** PAGE EXCERPT **
════

Labour Court Database __________________________________________________________________________________ File Number: CD88606 Case Number: AD8859 Section / Act: S13(9) Parties: KING FOODS LIMITED - and - IRISH TRANSPORT AND GENERAL WORKERS' UNION |
Appeal, by the Union against Rights Commissioner's Recommendation No. B.C. 227/88.
Recommendation:
"In the light of the above and especially in the context of
the inexplicable gap between the accident and the penalty
proposed or indeed between the plea of guilty to a charge of
careless driving and the penalty imposed, I believe it is
unfair on the company's part to dismiss X. However, I do see
that the company has some difficulties in the matter and I do
not propose re-instatement. I recommend that King Foods pay
to X the sum of #7,500 and that this is accepted by him in
full and final settlement of all claims on the company in
relation to the termination of his employment".
On 2nd August, 1988 the Union appealed this recommendation to the
Labour Court under Section 13(9) of the Industrial Relations Act,
1969, on grounds of insufficient remedy. The Court heard the
appeal on 19th September, 1988.
UNION'S ARGUMENTS:
3. 1. The Union notes and accepts the Rights Commissioner's
contention that the worker was subject to an unfair decision
but is contesting the remedy proposed by him. From the outset
the Union has sought the reinstatement of the worker as a
permanent employee. Had the worker been made redundant he
would have received a greater sum than #7,500. In these
circumstances the Union believes that this sum fall short of
effective compension for an unfair decision to dismiss.
3. 2. The worker did not reject the offer of a job, i.e.
redeployment, but rejected the dismissal and re-employment on
a temporary basis. At the Rights Commissioner's hearing, he
considered the options of a redundancy/severance offer
compared with the option of a casual job and indicated that
only a redundancy settlement, in line with other settlements
in the Company, would go towards compensating him for the loss
of his job.
COMPANY'S ARGUMENTS:
4. 1. Despite the very serious accident in which he was
involved, the claimant subsequently continued to drive at
excessive speeds. He has received warnings about this matter.
The Company has lost confidence in him as a driver and could
not retain him in that capacity. In addition, it cannot
afford to take the risk in relation to possible future
insurance claims and the effect on the insurance premium.
2. The Company considers that its proposal to give the
claimant a reasonable alternative position is fair. This
position would mean virtually uninterrupted employment. The
Rights Commissioner's recommendation for a #7,500 lump sum in
full and final settlement is generous.
DECISION:
5. The Court, having considered the submissions made by the
parties considers that the claimant should have been treated as
being redundant and that he be paid accordingly.
The Court so decides.
Division: Mr Fitzgerald Mr Heffernan Ms Ni Mhurchu
Text of Document__________________________________________________________________
CD88606 APPEAL DECISION NO. AD5988
INDUSTRIAL RELATIONS ACTS, 1946 TO 1976
SECTION 13(9)
PARTIES: KING FOODS LIMITED
(Represented by the Federated Union of Employers)
and
IRISH TRANSPORT AND GENERAL WORKERS' UNION
SUBJECT:
1. Appeal, by the Union against Rights Commissioner's
Recommendation No. B.C. 227/88.

════

** SUPPLIED DATA **
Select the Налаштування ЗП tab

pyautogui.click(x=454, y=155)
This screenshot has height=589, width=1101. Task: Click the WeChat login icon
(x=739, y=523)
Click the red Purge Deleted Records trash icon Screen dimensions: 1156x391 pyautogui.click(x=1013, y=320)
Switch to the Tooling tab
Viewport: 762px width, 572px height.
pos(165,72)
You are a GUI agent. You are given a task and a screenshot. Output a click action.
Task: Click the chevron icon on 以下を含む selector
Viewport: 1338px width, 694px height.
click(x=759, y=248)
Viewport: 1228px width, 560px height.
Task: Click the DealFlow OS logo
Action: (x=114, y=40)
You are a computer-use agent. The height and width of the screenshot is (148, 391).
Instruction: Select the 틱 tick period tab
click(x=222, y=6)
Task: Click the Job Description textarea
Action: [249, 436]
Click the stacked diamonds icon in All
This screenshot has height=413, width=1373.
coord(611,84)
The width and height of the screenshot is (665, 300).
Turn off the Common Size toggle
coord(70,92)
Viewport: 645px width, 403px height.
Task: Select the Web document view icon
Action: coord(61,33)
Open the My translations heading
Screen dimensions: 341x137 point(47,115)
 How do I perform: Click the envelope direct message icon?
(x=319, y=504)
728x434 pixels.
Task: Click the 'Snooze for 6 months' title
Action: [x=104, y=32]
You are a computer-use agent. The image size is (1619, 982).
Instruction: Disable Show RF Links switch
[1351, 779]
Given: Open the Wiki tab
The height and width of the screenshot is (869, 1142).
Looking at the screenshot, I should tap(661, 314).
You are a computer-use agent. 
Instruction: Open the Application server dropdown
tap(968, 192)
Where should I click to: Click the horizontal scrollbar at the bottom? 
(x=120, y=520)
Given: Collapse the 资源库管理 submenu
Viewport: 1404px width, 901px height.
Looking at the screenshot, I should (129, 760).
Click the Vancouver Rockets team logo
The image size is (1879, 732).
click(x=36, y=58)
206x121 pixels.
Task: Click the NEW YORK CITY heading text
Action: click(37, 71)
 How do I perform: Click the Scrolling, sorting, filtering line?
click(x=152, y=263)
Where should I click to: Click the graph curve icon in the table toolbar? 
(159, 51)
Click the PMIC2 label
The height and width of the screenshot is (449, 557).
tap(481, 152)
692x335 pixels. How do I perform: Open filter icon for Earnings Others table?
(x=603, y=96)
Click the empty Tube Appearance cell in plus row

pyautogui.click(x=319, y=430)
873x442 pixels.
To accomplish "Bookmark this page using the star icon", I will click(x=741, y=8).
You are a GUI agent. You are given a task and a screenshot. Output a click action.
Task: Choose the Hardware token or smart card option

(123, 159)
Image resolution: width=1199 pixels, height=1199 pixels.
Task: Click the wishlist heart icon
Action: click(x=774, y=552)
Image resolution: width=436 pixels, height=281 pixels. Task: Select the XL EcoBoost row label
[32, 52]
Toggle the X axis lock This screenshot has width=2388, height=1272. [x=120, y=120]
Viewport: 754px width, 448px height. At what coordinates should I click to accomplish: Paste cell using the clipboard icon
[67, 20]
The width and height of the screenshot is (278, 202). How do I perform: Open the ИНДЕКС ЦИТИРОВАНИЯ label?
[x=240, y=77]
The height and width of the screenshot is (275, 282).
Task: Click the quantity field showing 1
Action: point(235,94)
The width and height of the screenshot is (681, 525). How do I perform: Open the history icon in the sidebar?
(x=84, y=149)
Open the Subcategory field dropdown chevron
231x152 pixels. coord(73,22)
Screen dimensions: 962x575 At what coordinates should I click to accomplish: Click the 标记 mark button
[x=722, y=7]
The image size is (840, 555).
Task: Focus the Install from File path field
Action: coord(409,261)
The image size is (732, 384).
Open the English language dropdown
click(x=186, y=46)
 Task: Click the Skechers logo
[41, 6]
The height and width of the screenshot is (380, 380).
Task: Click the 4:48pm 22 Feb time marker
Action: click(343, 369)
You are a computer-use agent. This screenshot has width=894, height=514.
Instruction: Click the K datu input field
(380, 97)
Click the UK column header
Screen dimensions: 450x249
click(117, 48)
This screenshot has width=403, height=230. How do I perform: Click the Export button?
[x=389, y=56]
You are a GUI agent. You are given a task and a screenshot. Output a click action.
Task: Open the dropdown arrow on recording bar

════

** WHAT YOU NEED TO DO **
Transcribe everything in the Labour Court decision from "The Company has lost" down to "Court so decides.".

** ANSWER **
The Company has lost confidence in him as a driver and could
not retain him in that capacity. In addition, it cannot
afford to take the risk in relation to possible future
insurance claims and the effect on the insurance premium.
2. The Company considers that its proposal to give the
claimant a reasonable alternative position is fair. This
position would mean virtually uninterrupted employment. The
Rights Commissioner's recommendation for a #7,500 lump sum in
full and final settlement is generous.
DECISION:
5. The Court, having considered the submissions made by the
parties considers that the claimant should have been treated as
being redundant and that he be paid accordingly.
The Court so decides.